Dynamic flight control laws, real-time implementation issues

Abstract The works presented in this paper focus on implementation issues of complex dynamic flight control laws. Ambitious multi-criteria objectives and the need to cover the full flight domain of a transport aircraft increase implementation difficulties: interpolation of the control laws, numerical and discretization issues and fast retiming. Relevant methods for MIMO dynamic control laws are proposed, which proved their efficiency on both lateral and longitudinal aircraft control.

Neural Networks Contribution to Modeling for Flight Control

Today, civil aviation is facing new challenges in nonlinear flight control design. Recent nonlinear control techniques offer solutions to these challenges but also bring the need for onboard models of numerical aerodynamics coefficients. The requirements on these potentially onboard models are very strong, since they must be accurate, reliable and compact to cope with aeronautical designs golden rules. It appears that neural networks can meet the aeronautical requirements. However, the usual neural networks design tools are neither autonomous nor fast enough for standard industrial use. We developed integrated neural network identification software to create new automated tools needed for aeronautical industrial applications, such as architecture optimisation and maximum statistical error quantification.

On-Ground Transport Aircraft Nonlinear Control Design and Analysis Challenges

This chapter provides the main guidelines for the control design and analysis of a “rolling on the ground” control law. The rolling of aircraft is a very challenging task in term of piloting. The overall design of transport aircraft is clearly not optimized for rolling on ground but for flight. Its natural rolling qualities are very poor, both in term of stability and performance. Besides the coupling of aerodynamic loads, engine-thrusts, gravity and friction loads at the contact point of each tyre produce highly nonlinear and time-varying dynamics.
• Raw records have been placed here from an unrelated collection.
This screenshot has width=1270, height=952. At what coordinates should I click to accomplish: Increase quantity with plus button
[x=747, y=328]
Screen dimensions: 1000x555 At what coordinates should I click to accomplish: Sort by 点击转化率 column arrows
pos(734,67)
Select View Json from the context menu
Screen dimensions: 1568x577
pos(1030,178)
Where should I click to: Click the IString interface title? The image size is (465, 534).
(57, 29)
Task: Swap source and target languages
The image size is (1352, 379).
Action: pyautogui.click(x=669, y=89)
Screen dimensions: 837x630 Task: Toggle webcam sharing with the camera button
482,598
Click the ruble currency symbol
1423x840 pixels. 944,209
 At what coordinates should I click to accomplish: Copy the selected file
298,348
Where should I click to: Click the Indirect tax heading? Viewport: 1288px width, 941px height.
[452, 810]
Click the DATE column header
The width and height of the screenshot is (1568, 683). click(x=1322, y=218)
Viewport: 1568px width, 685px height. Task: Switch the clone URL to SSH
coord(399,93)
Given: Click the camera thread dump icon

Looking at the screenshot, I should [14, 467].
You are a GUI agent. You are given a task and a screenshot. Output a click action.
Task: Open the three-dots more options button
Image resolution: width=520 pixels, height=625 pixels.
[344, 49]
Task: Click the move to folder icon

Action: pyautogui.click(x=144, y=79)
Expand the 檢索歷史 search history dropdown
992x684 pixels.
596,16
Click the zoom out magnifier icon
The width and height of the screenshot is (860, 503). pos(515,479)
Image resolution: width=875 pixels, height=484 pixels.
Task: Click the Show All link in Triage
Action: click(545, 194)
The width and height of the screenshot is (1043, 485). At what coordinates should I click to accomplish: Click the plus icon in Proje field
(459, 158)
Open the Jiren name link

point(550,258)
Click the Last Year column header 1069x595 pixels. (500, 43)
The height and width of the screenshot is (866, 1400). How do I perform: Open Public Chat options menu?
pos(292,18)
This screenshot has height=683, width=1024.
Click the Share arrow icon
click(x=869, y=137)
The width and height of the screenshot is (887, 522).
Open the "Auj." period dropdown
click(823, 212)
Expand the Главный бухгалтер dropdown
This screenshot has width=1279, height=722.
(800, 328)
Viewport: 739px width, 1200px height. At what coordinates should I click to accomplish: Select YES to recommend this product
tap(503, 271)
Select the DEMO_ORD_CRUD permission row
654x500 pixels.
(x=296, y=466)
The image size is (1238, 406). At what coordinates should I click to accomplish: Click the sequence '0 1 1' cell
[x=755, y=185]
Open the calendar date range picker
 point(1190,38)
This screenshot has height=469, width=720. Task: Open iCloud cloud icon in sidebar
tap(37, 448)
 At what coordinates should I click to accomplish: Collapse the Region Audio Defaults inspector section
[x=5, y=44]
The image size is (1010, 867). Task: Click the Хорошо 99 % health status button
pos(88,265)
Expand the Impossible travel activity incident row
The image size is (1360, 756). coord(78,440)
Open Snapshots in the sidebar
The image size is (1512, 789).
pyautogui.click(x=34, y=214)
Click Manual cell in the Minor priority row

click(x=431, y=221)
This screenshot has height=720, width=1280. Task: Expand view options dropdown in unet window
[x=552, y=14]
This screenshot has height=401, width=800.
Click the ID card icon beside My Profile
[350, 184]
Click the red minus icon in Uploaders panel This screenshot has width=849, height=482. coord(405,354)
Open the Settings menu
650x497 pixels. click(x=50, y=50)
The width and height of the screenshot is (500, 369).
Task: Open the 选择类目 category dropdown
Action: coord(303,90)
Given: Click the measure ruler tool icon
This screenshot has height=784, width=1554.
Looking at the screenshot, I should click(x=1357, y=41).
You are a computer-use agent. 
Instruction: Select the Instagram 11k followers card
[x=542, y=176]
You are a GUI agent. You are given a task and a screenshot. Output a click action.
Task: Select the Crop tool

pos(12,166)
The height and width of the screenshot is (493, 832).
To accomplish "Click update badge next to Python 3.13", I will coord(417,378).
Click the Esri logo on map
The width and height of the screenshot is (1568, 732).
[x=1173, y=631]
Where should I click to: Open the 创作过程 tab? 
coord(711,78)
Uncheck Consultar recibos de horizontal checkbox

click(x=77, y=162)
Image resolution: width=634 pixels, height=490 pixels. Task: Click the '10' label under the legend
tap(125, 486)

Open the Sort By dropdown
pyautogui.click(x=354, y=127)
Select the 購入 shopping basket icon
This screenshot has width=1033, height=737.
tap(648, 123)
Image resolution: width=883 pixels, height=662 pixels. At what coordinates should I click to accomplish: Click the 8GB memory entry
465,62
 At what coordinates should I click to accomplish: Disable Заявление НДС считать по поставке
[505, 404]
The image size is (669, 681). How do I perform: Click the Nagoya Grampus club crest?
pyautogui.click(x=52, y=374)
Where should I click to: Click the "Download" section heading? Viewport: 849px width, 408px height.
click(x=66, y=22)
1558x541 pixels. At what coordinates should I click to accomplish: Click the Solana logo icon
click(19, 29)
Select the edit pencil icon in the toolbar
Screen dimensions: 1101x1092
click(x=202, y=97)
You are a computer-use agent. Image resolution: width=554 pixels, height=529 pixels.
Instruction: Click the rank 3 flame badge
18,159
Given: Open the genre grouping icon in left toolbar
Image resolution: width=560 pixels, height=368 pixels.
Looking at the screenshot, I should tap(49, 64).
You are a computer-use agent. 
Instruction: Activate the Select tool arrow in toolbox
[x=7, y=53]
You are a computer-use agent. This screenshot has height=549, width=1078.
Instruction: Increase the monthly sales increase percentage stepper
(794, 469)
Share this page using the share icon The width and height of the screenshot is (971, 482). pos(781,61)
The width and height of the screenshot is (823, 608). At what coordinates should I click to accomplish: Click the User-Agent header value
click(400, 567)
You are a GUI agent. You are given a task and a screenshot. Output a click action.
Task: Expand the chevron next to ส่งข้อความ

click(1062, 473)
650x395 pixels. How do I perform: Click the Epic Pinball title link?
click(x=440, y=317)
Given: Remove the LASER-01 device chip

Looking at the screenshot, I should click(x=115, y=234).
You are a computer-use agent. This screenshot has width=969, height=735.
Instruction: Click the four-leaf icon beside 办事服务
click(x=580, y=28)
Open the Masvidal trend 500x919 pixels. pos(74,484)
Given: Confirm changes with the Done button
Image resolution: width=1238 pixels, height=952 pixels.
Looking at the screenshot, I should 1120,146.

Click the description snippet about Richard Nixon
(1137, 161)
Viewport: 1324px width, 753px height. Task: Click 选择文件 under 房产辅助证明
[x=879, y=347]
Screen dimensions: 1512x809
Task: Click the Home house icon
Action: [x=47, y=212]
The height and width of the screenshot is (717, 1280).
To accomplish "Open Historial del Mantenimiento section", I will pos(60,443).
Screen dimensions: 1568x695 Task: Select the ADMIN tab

These dynamics are strongly influenced by many parameters such as the velocity, the runway state, aircraft configuration (mass and inertia) and external disturbances like wind turbulence or gusts. The control objectives may also vary depending on the rolling phase: taxiing, runway acceleration prior to take-off, runway deceleration after landing, and runway deceleration after a rejected take-off.

CONTROL LAWS FOR AUTOMATIC TAKE-OFF USING ROBUST NONLINEAR INVERSION TECHNIQUES

Abstract This paper describes a fully automatic take-off function currently developed by Airbus for its airliners. The take-off phase is a very challenging problem in term of control due to nonlinearities occurring during both acceleration and rotation. Besides this is a phase with fast time-varying dynamics. Main actions to do during a take-off are recalled. The newly automatic take-off mode is then described. A focus on the pitch axis control is provided, using the nonlinear RMI control design technique. Results illustrate the very good behaviour of the overall function.